= João de Brito =

Portuguese and American artist (born 1958)

João de Brito, commonly written as Joao De Brito (born 1958), is a Portuguese and American painter. He has lived in Northern California since 1978, and travels extensively throughout the United States and Europe to paint in oils en plein air. From age 6, he has observed and studied art to acquire a passion for expressing himself using impressionist/figurative views on canvas.

== Life and career ==
João de Brito was born in Vila Franca do Campo, São Miguel Island in the Azores, Portugal and as a young boy immigrated with his family to the East Coast of the United States. In 1978, the artist settled on California’s Monterey Peninsula where he shares his talents with the local community as well as international art enthusiasts. Though he admits to often ‘swimming against the current', his painting philosophy is to awaken hope, invoke a sense of well-being and share colors of life, de Brito is content to quietly observe nature and to allow his images to speak to the human heart.

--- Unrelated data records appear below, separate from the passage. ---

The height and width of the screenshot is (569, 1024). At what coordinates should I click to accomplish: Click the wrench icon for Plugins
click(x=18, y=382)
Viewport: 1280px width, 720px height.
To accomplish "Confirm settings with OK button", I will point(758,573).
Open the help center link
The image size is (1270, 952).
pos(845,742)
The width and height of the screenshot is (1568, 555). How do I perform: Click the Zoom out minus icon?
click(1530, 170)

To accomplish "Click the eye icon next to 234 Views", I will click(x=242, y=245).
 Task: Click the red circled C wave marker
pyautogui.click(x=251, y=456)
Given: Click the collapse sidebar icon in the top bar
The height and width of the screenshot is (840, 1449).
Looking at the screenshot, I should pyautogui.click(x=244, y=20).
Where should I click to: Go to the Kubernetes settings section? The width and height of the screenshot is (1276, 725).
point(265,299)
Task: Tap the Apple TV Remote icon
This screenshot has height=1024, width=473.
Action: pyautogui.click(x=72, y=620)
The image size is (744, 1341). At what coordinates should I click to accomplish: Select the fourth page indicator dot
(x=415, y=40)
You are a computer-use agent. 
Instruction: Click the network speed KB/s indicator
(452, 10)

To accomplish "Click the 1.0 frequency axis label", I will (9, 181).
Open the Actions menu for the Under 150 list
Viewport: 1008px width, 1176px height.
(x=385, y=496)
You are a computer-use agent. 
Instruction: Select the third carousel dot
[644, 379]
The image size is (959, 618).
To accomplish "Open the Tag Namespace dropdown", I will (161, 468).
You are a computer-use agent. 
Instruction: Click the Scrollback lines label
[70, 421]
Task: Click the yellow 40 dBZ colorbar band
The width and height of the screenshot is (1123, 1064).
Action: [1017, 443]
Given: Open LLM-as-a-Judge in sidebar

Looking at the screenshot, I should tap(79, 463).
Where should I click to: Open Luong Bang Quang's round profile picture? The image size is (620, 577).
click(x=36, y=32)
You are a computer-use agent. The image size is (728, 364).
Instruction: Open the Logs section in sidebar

Though de Brito sculpts and works in ceramic, he favors painting and incorporates his Portuguese roots along with influences of great French fauvists and California impressionists. In previous years, de Brito traveled to New Zealand to paint with Māori artists.

de Brito has become well known for his use of vibrant colors that elicit light, life, energy and interpretive landscapes. His work is inspired by memories of his homeland, scenes from his many travels abroad. de Brito’s oils stimulate the sense of sight to produce emotion and thought. As a result, de Brito’s works appear in galleries, museums, businesses, government agencies and affluent homes around the world.

Along the way, he has had many solo exhibits, he's also been member of several art's organizations, the Santa Cruz Art League, Art Association and Museum, and the Beachcombers Club in Provincetown. Joao de Brito’s works have been found in exhibitions at Kate Nolan's Many Hands Gallery in Santa Cruz, California; Thanassi Gallery in Provincetown, Massachusetts; Monique Arnon Fine Arts Gallery in San Francisco; the Hauk Fine Art Gallery in Pacific Grove, California; and the Santa Cruz Art Center Gallery, in Santa Cruz, the Foundry Gallery, Berkeley and the Woodside Gallery, Woodside, California..

De Brito was part of the group exhibition, Ashes to Life: A Portuguese American Story in Art (2008), at the Sanchez Art Center in Pacifica, California, the other artists included Nathan Oliveira, Mel Ramos, and John Mattos. A separate book by the same name was published for the exhibit with interviews with all four artist.

==Memberships==
The Beachcombers Provincetown, Santa Cruz Art League, Provincetown Art Association and Museum

== Publications ==

- Brito, Joao (2003). "Colors of Life", 24.